- Cytowany fragment:
▽
Petycja w sprawie przywrócenia audycji Trzecia Strona Księżyca na antenę Trójki Polskiego Radia

Warszawa, 5 września 2017 roku

Szanowny Pan
Wiktor Świetlik
Dyrektor Redaktor Naczelny
Programu Trzeciego Polskiego Radia

Szanowny Pan
Piotr Metz
Kierownik Redakcji
Programu Trzeciego Polskiego Radia

 

My, niżej podpisani słuchacze, zwracamy się z uprzejmą prośbą o przywrócenie audycji “Trzecia Strona Księżyca” na antenę Programu Trzeciego Polskiego Radia. Decyzja o zdjęciu z ramówki tak unikatowej audycji bardzo nas poruszyła, prosimy więc i wyrażamy nadzieję na jej powrót.

Audycja “Trzecia Strona Księżyca” od 11 lat gromadziła fanów pięknych i niespotykanych nigdzie indziej dźwięków przed głośnikami. Tysiące słuchaczy raz w miesiącu przychodziło do pracy zaspanymi, bo wyżej wymieniona audycja była taką perełką, że warto było dla niej słuchać radia pomiędzy północą a 4 nad ranem, nawet w środku tygodnia.

Dlaczego “Trzecia Strona Księżyca” była tak wyjątkowa?
△
- Przekazany materiał:
▽
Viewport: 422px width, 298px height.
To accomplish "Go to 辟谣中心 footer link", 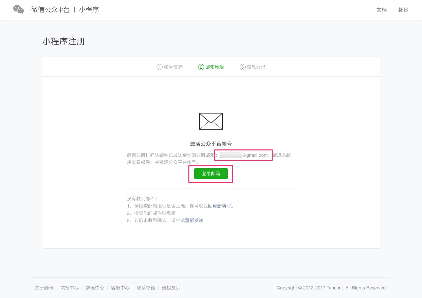I will click(x=95, y=288).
△
- Lista zadań:
#1 Przepisz słowo w słowo fragment petycji zaczynający się od „My, niżej podpisani” i kończący na „na jej powrót.”, razem z tymi słowami.
#2 Przetłumacz na angielski to zdanie z petycji: „Audycja “Trzecia Strona Księżyca” od 11 lat gromadziła fanów pięknych i niespotykanych nigdzie indziej dźwięków przed głośnikami.”

- Rozwiązania po kolei:
#1
My, niżej podpisani słuchacze, zwracamy się z uprzejmą prośbą o przywrócenie audycji “Trzecia Strona Księżyca” na antenę Programu Trzeciego Polskiego Radia. Decyzja o zdjęciu z ramówki tak unikatowej audycji bardzo nas poruszyła, prosimy więc i wyrażamy nadzieję na jej powrót.

#2 For 11 years, the program “Trzecia Strona Księżyca” gathered fans of beautiful sounds, heard nowhere else, in front of their speakers.